Beginning with a lone actress stymied by a vending machine and progressing on to a full blown aural finale, travel site Lastminute.com delivered its message all while offering up an alternative to airport boredom at London's Stanstead airport.
Just click the Outdoor category here on Adrants and you'll see the medium never ceases to allow for innovation. A recent Israeli campaign for Yellow Pages created individual boards for specific yellow pages categories. For the electricians category, a board was created that flickered with electrical problems. For Chiropractors, a board was placed on the ceiling of a bus shelter. For Pizzarias, boards shaped like a slice of pizza were created.
Many yellow pages categories were turned into billboards that reflected the category and, apparently, the effort paid off increasing unique users to the site by 40 percent. Shalmor Avnon Amichay / Young & Rubicam, Tel Aviv created the campaign.
From Philipp und Keuntje GmbH in Hamburg comes a campaign for Lamborghini which doesn't attempt to illustrate what is already known - that Lamborghinis are really fast Italian sports cars. Rather, the campiagn focuses on what life is like from behind the wheel of a Lamborghini even when in very un-Lamborghini-like locations.
If you weren't already skeeved out by Dov Charney and his racy (pedophilic?) American Apparel antics, you will after watching this CurrentTV Super News video which takes a look behind the scenes at Dov and his t-shirt fetish. Dov calls this success citing America Apparel's role in helping America out perv the top five pervy nations "by a perv factor of six and a half inches."

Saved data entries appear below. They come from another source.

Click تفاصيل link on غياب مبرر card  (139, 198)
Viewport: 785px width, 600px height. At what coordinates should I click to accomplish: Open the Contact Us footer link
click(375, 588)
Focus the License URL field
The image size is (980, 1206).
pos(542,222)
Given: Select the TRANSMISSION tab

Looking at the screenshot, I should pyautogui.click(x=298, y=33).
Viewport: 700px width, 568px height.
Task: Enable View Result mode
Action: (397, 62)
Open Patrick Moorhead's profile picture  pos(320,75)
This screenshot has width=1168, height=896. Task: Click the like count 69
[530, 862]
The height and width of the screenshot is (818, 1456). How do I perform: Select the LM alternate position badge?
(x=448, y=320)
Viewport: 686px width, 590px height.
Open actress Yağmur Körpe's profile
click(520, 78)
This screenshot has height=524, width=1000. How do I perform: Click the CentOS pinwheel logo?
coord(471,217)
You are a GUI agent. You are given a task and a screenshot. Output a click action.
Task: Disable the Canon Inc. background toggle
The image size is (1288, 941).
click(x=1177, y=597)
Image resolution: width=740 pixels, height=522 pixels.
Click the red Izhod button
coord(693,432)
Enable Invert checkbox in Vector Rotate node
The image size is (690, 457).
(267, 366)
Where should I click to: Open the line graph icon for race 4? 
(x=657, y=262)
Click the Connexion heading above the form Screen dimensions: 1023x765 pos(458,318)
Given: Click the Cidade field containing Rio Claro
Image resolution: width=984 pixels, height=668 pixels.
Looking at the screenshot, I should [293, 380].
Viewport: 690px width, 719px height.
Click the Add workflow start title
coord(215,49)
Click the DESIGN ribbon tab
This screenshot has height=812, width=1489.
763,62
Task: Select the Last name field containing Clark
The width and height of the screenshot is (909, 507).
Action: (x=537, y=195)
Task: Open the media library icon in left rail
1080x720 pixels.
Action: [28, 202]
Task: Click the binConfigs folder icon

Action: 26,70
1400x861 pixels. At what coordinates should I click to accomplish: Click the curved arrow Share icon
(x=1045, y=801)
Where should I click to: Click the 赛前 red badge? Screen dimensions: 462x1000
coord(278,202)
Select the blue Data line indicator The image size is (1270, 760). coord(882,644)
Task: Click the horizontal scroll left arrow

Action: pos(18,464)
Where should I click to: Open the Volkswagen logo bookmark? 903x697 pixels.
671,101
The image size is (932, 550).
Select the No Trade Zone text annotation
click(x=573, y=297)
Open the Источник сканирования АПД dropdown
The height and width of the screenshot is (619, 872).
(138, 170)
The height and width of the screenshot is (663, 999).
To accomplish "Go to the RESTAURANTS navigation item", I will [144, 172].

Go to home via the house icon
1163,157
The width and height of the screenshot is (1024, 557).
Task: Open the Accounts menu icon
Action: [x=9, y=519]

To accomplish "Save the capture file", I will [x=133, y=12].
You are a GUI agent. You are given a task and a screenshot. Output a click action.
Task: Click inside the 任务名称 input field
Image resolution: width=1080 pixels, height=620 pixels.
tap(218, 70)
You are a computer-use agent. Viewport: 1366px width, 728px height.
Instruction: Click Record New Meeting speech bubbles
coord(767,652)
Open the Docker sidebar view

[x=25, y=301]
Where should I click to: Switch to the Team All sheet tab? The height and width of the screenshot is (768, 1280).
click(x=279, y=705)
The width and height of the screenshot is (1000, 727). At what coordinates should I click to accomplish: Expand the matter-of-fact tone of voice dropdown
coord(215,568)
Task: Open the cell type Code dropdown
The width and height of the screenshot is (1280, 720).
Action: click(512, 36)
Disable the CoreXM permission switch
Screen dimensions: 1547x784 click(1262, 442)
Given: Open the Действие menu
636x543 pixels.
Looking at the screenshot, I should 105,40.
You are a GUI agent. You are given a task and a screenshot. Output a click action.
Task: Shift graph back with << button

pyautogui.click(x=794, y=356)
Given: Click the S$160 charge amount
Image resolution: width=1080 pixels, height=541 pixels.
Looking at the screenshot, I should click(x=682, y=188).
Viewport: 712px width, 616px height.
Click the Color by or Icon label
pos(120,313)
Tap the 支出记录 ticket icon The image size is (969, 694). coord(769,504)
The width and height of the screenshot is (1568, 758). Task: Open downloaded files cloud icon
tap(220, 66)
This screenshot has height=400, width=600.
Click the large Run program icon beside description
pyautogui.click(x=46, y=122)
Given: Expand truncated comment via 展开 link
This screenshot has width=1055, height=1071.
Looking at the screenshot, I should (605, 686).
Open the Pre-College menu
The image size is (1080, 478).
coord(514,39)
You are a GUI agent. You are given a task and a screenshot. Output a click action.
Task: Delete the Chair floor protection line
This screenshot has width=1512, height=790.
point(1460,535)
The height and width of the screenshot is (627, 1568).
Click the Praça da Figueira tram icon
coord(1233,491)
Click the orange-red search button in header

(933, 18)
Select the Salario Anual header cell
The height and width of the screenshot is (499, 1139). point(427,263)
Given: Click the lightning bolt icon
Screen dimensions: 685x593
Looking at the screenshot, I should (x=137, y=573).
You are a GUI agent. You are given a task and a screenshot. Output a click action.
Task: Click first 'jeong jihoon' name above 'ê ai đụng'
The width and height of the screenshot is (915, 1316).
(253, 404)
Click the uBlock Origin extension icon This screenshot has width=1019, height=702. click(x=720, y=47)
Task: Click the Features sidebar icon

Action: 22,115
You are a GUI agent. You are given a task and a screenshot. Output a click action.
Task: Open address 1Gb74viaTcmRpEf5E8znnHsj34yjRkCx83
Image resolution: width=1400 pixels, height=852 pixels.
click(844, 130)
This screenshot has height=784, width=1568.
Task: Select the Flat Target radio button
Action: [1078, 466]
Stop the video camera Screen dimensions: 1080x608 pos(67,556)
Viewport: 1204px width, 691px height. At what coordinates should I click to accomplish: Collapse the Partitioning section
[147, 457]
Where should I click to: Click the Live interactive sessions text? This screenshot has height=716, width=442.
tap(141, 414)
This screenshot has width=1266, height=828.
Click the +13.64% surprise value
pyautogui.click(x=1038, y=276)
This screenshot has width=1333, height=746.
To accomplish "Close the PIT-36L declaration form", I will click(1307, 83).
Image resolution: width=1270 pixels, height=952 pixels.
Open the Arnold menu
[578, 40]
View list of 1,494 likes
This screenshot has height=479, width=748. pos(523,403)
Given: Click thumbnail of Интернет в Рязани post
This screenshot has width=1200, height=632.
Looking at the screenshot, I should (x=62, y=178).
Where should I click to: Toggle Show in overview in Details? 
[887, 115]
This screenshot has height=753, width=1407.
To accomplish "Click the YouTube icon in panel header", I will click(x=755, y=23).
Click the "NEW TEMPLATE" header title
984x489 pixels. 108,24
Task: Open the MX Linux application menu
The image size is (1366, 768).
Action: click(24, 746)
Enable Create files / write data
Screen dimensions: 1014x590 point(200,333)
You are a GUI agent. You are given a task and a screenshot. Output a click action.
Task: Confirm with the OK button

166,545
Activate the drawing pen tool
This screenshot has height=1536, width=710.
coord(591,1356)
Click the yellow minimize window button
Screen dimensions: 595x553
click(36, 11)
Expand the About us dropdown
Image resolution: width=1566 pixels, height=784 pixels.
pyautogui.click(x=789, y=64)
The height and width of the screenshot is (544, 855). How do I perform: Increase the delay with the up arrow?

AdFreak's Tim Nudd stumbled upon a recent incarnation of the Red Tettemer website and found the agency has redesigned the site in an ode to the drama surrounding Miley Cyrus and her recent Vanity Fair shoot. On the site, Red Tettemer Creative Media Strategist Rachel Timmerman is posing just like Miley did for for that famous Annie Liebovitz shot of her in a sheet.
Any ad agency employee that's willing to out themselves out there like that gets a gold star from Adrants.
There was a wee bit of excitement when first visiting OvercomeAdbesity and that excitement was warranted. The site asks, "Am I Adbese?" and proceeds to analyze all the pitfalls of an industry that has gone from mostly independent, free thinking agencies with defined styles and characteristics to faceless conglomerates with the personality of that weird guest star on Boston Legal.